社団法人日本精神科看護技術協会が2009 年に1000人の会員を対象に実施したアンケートでは、受診のタイミングについての質問に対し、「もっと早く相談に来てほしい」という回答が87%にものぼった。これは精神疾患がどのような症状があるのか分からないということや、先述した自分や家族など身近な人は大丈夫だという考え方から来ているのだろう。そしてもっと早く相談に来てほしいという想いは、もっと早く来てくれればここまでひどくならなかったのにという思いの裏返しと言える。そのひどくなるという最たるものがやはり前回も述べた「自殺」であろう。

警察庁が2010年5月に発表した「平成21年中における自殺の概要資料」によると2009 年の自殺者数は3万2845人で、遺書などから動機が特定できた2万4434 人のうち、3 割弱の6949 人がうつ病にかかっていたことが明らかになっている。また、統合失調症による自殺者は1394 人、アルコール依存症は336 人。その他の動機としては経済状態や生活、家庭の問題などがあがっているが、それらの場合も、問題を抱えていたことによる精神疾患にかかっていた可能性がある。つまり、早く相談に来ていれば、正しい対処、正しい対策がなされていれば、これらの自殺は防げた可能性があるというわけだ。

また筆者曰く問題を難しくしていることの1つに「非定型うつ病」が特に若い世代の女性に増えていることがあるとのこと。その特徴は、過食や過眠など、典型的なうつ病とは異なる症状を呈する点で、また普段は何もする気力が湧かないにもかかわらず、何か楽しいことがあると一時的に気分が好転し、元気に活動できるという傾向もある。つまりそういった面から、これは病気ではない、疲れているだけと思いこんでしまうという可能性を高めているということだ。

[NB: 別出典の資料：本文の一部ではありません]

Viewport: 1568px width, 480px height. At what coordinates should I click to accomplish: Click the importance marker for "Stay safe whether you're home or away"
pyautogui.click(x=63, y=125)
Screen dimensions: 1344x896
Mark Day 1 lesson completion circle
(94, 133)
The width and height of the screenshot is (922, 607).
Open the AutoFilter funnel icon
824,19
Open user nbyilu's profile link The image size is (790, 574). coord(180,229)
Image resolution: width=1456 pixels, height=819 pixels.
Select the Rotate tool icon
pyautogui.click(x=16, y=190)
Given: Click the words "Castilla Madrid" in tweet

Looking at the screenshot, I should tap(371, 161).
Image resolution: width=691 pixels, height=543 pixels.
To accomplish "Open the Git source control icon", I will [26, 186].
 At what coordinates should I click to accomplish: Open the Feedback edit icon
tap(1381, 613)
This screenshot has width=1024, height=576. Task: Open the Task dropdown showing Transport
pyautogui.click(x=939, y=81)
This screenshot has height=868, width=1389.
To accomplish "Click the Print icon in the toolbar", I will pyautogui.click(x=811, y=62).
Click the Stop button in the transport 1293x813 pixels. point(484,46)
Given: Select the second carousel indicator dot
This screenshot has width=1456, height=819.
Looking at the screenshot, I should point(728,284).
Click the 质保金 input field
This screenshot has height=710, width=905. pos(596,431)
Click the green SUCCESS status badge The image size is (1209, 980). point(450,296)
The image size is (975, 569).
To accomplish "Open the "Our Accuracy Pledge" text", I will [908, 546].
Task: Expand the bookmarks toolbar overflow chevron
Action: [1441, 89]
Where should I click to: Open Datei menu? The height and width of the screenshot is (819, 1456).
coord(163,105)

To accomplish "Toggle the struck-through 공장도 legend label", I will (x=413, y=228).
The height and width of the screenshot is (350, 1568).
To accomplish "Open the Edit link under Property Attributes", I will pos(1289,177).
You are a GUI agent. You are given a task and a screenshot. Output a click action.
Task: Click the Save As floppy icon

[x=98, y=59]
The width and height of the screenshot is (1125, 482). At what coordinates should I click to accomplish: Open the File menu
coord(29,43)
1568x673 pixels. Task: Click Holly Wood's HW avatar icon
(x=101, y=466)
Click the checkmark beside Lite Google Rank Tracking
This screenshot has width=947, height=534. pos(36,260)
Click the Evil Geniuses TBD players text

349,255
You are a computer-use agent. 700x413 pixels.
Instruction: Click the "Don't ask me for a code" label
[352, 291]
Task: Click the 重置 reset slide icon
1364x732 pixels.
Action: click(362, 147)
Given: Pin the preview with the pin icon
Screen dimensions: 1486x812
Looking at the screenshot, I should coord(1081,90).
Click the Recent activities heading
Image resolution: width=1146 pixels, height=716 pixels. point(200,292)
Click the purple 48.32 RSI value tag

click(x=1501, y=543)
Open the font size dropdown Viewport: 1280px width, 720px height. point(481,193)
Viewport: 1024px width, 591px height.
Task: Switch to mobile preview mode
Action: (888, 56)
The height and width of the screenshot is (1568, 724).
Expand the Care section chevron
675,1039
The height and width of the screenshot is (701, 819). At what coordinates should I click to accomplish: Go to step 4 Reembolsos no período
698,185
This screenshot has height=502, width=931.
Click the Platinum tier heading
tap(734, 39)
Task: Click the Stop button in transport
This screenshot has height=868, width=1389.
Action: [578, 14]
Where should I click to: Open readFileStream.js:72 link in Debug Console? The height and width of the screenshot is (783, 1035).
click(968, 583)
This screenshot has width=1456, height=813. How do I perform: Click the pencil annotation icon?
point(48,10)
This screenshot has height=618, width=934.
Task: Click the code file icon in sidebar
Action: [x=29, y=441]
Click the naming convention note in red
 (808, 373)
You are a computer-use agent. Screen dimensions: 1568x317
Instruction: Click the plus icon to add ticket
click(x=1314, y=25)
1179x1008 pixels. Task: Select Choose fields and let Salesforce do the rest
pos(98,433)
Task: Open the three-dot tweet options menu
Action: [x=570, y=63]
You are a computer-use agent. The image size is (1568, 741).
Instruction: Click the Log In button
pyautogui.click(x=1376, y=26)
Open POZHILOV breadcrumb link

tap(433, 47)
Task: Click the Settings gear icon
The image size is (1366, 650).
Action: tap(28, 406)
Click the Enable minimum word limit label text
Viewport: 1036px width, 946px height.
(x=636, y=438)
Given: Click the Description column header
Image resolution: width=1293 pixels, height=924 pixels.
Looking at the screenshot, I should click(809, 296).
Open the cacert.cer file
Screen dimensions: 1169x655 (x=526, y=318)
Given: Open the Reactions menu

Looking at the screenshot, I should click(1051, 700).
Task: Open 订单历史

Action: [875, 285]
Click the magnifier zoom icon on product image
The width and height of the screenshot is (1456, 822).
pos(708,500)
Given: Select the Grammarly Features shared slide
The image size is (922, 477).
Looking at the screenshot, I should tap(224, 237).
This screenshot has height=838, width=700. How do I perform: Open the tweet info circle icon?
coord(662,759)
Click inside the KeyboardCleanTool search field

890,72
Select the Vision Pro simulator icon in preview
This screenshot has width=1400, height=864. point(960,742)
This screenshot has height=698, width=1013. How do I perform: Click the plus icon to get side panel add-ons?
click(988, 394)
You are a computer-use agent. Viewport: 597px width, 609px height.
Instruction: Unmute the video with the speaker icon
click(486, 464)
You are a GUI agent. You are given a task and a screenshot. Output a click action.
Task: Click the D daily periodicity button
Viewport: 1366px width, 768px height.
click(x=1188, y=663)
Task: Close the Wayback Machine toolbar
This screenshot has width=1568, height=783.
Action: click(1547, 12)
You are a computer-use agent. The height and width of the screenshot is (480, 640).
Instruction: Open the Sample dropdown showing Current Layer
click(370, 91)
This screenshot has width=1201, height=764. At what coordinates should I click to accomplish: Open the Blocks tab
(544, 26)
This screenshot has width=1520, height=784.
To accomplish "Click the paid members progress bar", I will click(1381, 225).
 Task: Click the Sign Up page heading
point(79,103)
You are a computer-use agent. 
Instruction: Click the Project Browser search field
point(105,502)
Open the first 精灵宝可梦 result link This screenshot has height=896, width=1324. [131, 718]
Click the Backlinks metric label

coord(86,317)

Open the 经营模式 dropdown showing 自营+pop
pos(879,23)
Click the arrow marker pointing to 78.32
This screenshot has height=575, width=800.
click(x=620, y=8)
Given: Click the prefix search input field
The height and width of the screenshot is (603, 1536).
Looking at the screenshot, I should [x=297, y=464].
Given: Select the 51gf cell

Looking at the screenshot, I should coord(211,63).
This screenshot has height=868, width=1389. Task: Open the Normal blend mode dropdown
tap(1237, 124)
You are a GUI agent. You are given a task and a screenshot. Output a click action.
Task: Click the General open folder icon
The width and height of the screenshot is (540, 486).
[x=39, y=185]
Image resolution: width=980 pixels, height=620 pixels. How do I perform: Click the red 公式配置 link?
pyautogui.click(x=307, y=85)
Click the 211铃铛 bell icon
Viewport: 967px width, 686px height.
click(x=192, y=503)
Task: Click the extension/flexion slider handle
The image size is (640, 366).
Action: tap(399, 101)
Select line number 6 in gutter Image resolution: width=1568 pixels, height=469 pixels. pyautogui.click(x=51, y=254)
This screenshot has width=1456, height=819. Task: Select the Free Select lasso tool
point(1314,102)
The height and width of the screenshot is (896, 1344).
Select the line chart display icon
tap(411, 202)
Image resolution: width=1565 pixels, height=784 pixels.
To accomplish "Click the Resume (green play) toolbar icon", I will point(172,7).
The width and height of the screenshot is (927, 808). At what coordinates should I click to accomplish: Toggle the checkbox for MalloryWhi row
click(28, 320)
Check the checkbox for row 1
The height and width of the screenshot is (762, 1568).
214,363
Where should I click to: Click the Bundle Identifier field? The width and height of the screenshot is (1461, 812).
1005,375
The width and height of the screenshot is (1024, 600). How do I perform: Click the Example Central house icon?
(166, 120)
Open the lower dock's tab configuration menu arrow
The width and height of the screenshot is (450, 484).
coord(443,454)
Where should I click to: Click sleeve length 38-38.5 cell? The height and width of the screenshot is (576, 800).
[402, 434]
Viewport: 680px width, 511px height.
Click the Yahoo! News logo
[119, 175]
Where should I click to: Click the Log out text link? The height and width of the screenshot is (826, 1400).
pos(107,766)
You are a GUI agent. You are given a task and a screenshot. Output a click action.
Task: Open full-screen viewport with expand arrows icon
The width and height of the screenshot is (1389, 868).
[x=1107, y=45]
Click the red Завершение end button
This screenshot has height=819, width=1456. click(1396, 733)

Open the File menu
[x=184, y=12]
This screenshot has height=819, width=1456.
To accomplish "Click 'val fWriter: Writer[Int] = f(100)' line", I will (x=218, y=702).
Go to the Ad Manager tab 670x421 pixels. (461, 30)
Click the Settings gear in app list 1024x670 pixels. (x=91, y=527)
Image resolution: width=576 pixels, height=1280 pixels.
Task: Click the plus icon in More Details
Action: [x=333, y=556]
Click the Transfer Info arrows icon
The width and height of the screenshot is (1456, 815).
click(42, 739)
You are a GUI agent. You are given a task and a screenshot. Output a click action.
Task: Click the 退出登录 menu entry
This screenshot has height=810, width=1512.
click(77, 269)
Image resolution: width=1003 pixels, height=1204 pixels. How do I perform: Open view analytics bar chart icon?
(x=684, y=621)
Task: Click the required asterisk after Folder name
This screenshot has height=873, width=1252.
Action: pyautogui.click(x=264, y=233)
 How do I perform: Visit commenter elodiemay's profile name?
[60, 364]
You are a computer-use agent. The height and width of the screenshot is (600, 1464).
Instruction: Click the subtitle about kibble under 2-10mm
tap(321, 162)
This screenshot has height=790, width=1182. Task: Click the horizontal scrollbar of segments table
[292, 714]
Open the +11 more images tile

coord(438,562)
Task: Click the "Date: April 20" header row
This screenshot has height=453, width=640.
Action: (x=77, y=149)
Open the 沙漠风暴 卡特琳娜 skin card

では、家族としては何が出来るのか。筆者はポイントとして4点挙げている。「否定や説得はしない」「過保護にならない」「あせらず見守ること。」「ご家族が患者さんの心と行動に理解を示すこと」である。

そしてもしこの対応が難しいのであれば、まずは相談することだ。病院に行くことに対して抵抗があるのであれば、、家族だけでも保健所や保健センターで相談をすることが出来る。本書では、自分にも精神疾患をもつ可能性があるということ、気になったらすぐに相談をすること、相談は病院だけではなく保健所や保健センターでも可能なことを学ぶことが出来る。またパニック障害など個別の疾患についても看護師の視点から分かりやすくまとめられており、一読の価値はあるだろう。是非、機会があれば。